Clouds gather over emerging markets
Emerging markets had a good 2016, says Andrew Van Sickle. But what does next year hold?
Emerging markets had a good 2016. The MSCI Emerging Markets index outperformed developed-market stocks until November, and is now around 7% up for the year. China's recovery, which helped drive a commodities rebound, the easing recessions in Brazil and Russia and loose global monetary policy all bolstered sentiment. But emerging-market stocks "are unlikely to have it so easy" in 2017, says Capital Economics.
Trump's arrival is stoking concern over protectionism always a major headache for developing states because they depend more on trade than their industrialised counterparts. With Trump threatening to name China a "currency manipulator", geopolitical tension "will probably affect Asian markets already under pressure from rising US rates", note Roger Blitz and Elaine Moore in the Financial Times.

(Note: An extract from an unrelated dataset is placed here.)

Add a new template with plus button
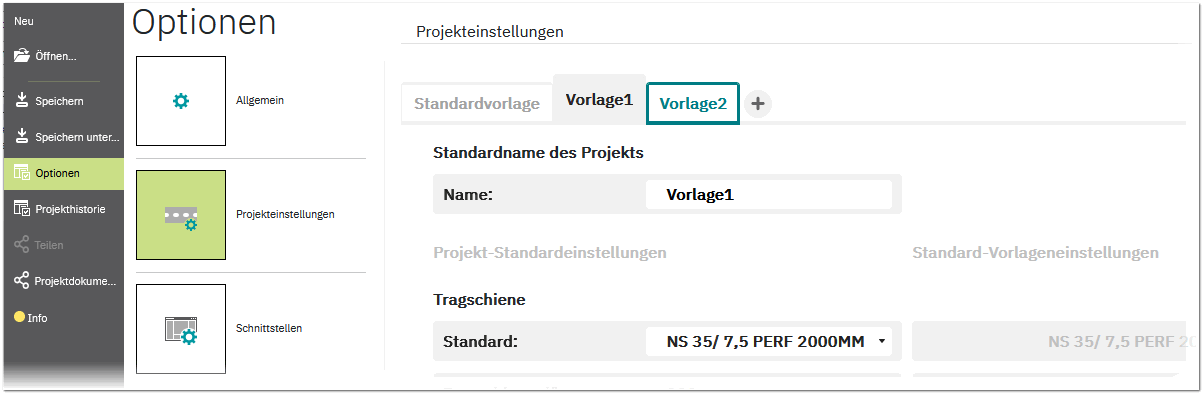The height and width of the screenshot is (394, 1203). click(x=758, y=103)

A higher yield on US assets draws capital away from emerging markets, a trend likely to accelerate if tightening happens faster than anticipated. China will be wary of racking up too much more debt, so it may withdraw some stimulus this year. Low valuations are bullish, however, and may help if political jitters settle. Russia could prove a bright spot given Trump's pro-Putin proclivities: he may soften Russian sanctions. Throw in the oil revival, says the FT's Eric Platt, and it's no wonder investors are already piling into Russian funds.